いつも通りの透き通ってほんのりピンクに染まっている頬に、華奢な体を見渡して溜息をもらす。
「うっわ、今全身舐めるように見られたんだけど。もしかして私の子の美麗なプロポーションに欲情してる?」
「してねぇよ!」
「あ、ムラムラしてるの間違いだった?」
「下ネタやめろよ」
「うん、ごめん」
恥ずかしがるように目を逸らして下を向く瑠美。
恥ずかしがるなら言うなよ。
「それよりもさ、アンタの今日の夢当ててあげようか?」
「なんだよいきなり」
再度俺の隣に戻った彼女が、顎に人差し指を当て、うーん、と悩み始める。
大体夢なんて覚えて無いっつーの、と言おうとしたところで昨日の喧嘩の事だと思い出してしまう。

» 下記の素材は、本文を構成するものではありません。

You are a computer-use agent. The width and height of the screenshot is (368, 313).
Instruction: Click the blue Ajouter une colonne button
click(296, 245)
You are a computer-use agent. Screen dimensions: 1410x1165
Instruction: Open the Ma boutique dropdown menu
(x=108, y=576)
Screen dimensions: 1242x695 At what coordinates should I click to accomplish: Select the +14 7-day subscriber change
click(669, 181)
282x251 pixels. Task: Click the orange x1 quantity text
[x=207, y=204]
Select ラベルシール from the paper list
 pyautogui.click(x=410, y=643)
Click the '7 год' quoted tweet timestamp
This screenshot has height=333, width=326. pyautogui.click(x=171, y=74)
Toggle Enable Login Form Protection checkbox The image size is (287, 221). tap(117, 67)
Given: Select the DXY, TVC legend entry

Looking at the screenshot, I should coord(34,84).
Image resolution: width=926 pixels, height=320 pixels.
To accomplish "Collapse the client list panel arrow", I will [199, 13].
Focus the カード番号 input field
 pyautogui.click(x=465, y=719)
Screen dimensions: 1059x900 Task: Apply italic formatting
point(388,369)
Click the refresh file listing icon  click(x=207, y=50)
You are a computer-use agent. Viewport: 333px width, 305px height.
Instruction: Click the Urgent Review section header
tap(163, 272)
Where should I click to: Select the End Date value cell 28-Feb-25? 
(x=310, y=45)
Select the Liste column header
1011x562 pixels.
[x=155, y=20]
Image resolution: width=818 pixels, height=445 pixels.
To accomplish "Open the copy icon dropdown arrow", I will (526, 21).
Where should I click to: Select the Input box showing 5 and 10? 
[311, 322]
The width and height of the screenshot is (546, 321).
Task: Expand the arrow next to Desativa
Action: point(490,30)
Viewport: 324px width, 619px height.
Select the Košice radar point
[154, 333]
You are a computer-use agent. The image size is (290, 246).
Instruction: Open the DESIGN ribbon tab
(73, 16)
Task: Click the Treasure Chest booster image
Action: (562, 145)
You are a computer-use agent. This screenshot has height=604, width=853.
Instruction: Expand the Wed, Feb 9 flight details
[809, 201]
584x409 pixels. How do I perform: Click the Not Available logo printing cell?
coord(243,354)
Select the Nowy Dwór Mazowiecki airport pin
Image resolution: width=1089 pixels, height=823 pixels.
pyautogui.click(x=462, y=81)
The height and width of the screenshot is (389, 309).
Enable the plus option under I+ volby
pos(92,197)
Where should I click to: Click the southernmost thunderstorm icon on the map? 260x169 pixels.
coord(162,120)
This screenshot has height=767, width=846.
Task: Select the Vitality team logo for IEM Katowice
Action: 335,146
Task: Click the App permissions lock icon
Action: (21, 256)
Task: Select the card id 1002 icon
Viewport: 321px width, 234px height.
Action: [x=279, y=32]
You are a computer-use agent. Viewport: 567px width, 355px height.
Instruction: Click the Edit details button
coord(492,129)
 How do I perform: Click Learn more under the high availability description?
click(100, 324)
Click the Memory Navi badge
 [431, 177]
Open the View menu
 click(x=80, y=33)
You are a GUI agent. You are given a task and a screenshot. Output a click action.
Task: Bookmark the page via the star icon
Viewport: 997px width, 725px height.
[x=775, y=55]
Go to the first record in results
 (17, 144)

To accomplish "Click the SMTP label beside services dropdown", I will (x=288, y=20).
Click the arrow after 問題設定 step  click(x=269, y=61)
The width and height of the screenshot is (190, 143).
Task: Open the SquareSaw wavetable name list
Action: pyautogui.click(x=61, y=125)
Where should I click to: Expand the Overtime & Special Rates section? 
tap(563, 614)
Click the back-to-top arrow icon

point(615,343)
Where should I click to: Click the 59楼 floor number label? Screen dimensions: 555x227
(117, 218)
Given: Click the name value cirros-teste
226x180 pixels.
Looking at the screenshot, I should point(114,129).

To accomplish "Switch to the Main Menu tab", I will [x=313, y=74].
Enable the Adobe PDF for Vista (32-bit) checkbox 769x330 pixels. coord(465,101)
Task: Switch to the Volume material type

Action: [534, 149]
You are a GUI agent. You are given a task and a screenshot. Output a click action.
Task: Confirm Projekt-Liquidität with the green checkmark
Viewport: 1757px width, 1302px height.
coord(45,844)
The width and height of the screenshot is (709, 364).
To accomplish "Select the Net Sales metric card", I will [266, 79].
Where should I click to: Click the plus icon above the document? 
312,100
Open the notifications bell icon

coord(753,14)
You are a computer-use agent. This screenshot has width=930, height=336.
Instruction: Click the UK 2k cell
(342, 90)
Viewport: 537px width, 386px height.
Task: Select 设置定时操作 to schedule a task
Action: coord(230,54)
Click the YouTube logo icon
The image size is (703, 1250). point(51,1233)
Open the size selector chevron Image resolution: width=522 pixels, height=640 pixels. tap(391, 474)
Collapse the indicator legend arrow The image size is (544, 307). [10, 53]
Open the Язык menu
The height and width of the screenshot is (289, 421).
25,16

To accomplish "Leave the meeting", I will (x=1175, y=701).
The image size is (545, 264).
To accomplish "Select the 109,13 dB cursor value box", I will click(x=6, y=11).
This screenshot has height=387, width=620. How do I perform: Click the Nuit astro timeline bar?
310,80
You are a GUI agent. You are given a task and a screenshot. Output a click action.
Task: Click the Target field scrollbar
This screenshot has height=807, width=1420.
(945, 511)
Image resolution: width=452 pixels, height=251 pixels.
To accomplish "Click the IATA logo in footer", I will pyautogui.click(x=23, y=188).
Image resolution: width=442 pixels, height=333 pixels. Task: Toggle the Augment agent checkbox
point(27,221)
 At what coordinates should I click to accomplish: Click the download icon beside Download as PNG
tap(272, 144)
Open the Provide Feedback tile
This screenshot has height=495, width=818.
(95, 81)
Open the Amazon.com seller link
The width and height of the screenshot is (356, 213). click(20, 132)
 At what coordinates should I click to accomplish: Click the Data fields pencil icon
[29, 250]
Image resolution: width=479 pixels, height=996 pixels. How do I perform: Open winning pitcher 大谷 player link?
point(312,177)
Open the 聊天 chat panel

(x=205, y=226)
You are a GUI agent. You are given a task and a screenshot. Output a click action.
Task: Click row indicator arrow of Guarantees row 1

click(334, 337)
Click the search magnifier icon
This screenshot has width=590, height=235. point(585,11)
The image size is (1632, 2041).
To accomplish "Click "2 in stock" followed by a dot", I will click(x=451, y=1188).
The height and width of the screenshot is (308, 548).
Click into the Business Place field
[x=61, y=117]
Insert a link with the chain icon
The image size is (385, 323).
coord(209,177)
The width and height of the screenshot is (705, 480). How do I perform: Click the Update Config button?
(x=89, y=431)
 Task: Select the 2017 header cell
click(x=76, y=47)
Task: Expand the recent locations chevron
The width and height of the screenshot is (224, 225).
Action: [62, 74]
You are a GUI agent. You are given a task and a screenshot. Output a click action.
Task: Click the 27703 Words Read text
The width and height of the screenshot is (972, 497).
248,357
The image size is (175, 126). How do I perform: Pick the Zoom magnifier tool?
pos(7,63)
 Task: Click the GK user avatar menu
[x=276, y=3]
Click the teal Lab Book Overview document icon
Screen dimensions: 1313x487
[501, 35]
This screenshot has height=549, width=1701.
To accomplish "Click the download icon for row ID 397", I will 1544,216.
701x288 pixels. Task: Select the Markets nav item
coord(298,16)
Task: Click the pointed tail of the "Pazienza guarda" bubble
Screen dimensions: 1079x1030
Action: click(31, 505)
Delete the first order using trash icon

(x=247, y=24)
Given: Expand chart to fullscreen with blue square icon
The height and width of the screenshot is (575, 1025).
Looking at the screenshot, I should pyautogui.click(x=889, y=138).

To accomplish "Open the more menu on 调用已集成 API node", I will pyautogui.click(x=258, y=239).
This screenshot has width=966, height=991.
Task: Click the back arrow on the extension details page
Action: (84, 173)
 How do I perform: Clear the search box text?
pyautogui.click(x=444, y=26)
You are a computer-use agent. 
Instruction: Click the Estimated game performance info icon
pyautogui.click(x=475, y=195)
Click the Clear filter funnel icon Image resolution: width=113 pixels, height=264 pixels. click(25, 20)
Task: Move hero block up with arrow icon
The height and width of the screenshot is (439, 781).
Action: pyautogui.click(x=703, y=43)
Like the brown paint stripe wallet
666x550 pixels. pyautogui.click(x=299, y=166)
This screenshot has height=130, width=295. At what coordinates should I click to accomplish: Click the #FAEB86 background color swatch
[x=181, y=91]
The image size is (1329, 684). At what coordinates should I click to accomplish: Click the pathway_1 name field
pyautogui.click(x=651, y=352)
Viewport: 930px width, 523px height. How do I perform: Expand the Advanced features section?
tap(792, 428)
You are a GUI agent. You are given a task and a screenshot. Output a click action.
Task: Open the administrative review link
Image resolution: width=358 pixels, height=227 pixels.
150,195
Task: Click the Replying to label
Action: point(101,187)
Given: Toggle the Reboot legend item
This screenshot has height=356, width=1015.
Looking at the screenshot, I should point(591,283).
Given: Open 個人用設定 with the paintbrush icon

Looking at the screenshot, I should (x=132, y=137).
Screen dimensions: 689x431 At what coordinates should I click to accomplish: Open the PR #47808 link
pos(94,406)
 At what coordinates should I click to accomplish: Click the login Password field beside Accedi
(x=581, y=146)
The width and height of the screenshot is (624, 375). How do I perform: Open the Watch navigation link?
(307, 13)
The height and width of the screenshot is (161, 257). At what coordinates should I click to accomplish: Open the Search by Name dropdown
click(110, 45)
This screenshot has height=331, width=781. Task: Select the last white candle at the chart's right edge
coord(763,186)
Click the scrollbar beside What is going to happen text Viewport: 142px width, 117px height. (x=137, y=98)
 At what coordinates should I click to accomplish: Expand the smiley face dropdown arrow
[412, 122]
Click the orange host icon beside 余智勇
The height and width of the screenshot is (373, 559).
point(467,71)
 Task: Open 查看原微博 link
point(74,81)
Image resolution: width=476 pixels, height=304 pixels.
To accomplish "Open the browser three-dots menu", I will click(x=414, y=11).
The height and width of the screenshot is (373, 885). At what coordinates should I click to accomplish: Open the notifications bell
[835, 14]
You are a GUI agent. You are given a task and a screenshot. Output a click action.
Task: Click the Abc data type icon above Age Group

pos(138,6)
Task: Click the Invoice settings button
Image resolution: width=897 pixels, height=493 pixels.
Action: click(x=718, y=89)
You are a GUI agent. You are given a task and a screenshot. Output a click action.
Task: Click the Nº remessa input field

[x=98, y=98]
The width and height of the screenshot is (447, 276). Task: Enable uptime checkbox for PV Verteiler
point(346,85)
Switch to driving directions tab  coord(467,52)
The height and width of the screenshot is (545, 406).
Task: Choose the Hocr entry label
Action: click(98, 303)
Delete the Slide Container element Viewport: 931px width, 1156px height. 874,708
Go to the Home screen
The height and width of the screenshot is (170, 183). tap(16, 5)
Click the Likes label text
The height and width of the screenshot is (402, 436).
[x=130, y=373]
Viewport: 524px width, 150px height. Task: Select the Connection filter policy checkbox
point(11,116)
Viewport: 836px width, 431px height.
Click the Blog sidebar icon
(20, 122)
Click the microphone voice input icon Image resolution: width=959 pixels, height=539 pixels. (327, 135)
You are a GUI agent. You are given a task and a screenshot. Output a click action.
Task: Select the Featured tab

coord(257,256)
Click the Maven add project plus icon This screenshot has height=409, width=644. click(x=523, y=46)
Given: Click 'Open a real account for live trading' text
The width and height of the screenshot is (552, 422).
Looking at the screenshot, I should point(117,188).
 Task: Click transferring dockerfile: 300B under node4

「見えました! 昨日の夢はアタシとの喧嘩の事でしょう」
再認識したその瞬間にそう言われ、否定しようとしても出来なかった。
「無言って事は当たったって事だよね?」
にこり、と笑う。
「そんなわけないだろ。俺の昨日の夢は美少女とウハウハする夢だったぞ」
「美少女って私?」
「毎回毎回美少女って単語にそう反応するなよ」
「いや、だってあんたの知ってる人間で一番の美少女ってアタシでしょ? クラスはおろか、学校で一番アタシ可愛いじゃない」
「性根が腐りきってる!」
「なんて、冗談に見せた真実だけどさー。あーあ、それよりも外れたのかー」
空を仰いで呟く彼女の表情は見えないが、雰囲気は少し大人しくなっているようだ。
「なんで落ち込むんだよ」
「いや、アタシの夢がアンタと喧嘩した夢だったから同じだったら嬉しいなーって思っただけだけど?」
……今の不意打ちは卑怯だろ。
こちらに向けられた儚げな表情は偽りではないようだ。
「……俺もお前との喧嘩の夢だったよ」
「え?」
「だから、俺の夢もお前の夢と同じだった、って言ってるんだよ。胸糞悪かったんだからな」
これは決して可哀想だとか、悲しげな表情をさせたのが罪悪感を誘ったとかそういう事じゃない。ただ、こうでも言っておかないと後々にこいつが不機嫌になって俺が迷惑を被ることになるからそのための予防線としてだな!
なんて誰にでもなく言い訳をしているところで、バン! と強めに背中を叩かれる。
「痛ってえ!」
文句を言おうと隣を見ると何故か彼女は赤くなっていた。
「バーカ! べーっだ!」
終わり……というか頭がもう働かなくなった。